- GIVEN PROBLEM 1:
Put the lines of the records into a numbered list, skipping blank lines and leaving out the pictures. Begin at the line that has "913x879 pixels." and stop after the line that has "Action: (27, 30)".

- GIVEN TEXT:

# GHG decoys are here



## mallard (Mar 27, 2002)

I stopped by scheels this afternoon and noticed that the fullbodies are in,for those of you that are interested.


----------



## Elly2211 (Mar 28, 2004)

I stopped by tonight and I was happy to see that they are finally in. I will pick mine up tomorrow


----------



## Guest (Aug 25, 2004)

You guys can keep those POS's. My last 6 pack I bought has paint missing everywhere AND paint where it's not supposed to be, flocking's coming off too easy, legs are loose so I'll have to disassemble and locktite, etc... Never had this problem with any of the foots, thankfully!!! :lol: Think twice about them before you really decide!!!
Just my .02!!! :lol: 8)


----------



## Ryan_Todd (Apr 11, 2004)

after seeing them up close i don't think i will ever buy them either. i just don't think they'll last. the ony ghg dekes i would buy are the shells.


----------



## Brett Beinke (Jul 20, 2004)

#1waterfowler,

Please contact Avery's Customer Service 1-800-333-5119, or [email protected] and they should be able to assist you with your paint/flocking and bolt issues. As far as paint missing everywhere and where it is not suppose to be, please take some digital photos of the decoys and send them to Avery so they can see what is wrong as well as the method that you used to test flocking and photos as well. There are many of us Pro-Staffers around, we would be happy to help you any way we can.


----------



## Rusty Hallock (Aug 21, 2004)

#1 waterfowler,

I have a couple of questions for you. Did you contact Avery's Customer Service Department regarding your paint? That is the first step in getting your decoys fixed. I have seen the new 2004 GHG full bodies. The paint scheme and application is very good. What is exactly wrong with your flocking? Each box of decoys comes with instruction sheets. It has a section on care of the flocked heads. The flocking on GHG decoys is the toughest flocking I have seen. It is flocking and flocking does need some special care. Please read your instruction manual. Avery has acknowledged some of the nuts and bolts have come loose during shipment. You can quickly tighten the loose nuts and bolts with a 8mm socket/wrench.

- GIVEN PROBLEM 2:
Transcribe the part of the GHG decoys thread that begins at the words "## Guest (Aug" and stops after "are the shells.".

- DATA SHOWN:
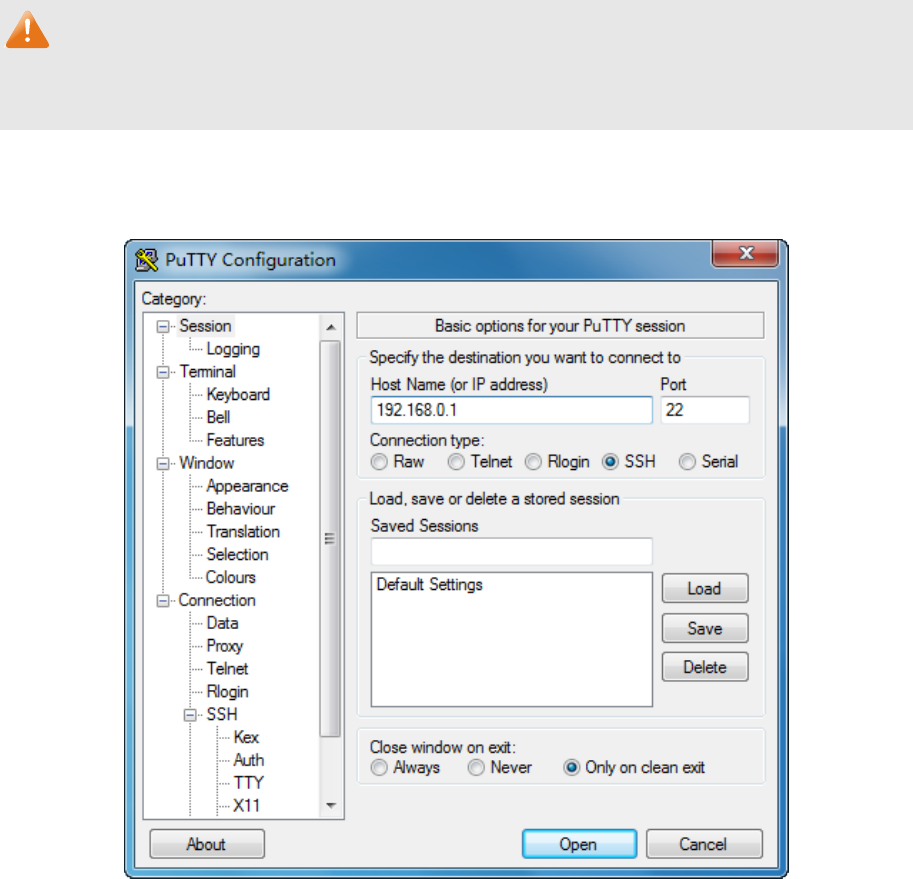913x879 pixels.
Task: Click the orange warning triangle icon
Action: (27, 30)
--
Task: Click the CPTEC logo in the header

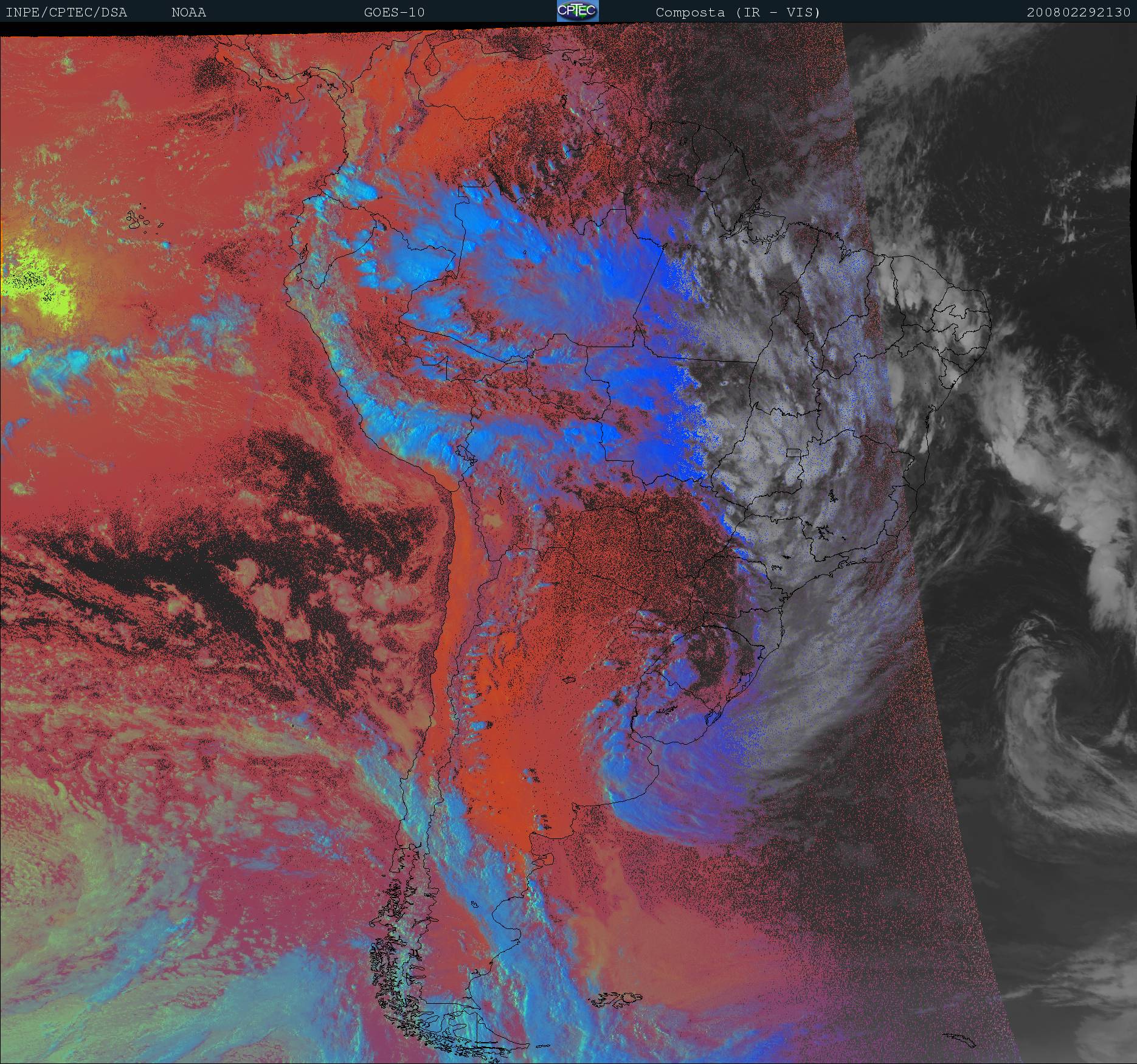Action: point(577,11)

- REPLY 1:
1. 913x879 pixels.
2. Task: Click the orange warning triangle icon
3. Action: (27, 30)

- REPLY 2:
## Guest (Aug 25, 2004)

You guys can keep those POS's. My last 6 pack I bought has paint missing everywhere AND paint where it's not supposed to be, flocking's coming off too easy, legs are loose so I'll have to disassemble and locktite, etc... Never had this problem with any of the foots, thankfully!!! :lol: Think twice about them before you really decide!!!
Just my .02!!! :lol: 8)


----------



## Ryan_Todd (Apr 11, 2004)

after seeing them up close i don't think i will ever buy them either. i just don't think they'll last. the ony ghg dekes i would buy are the shells.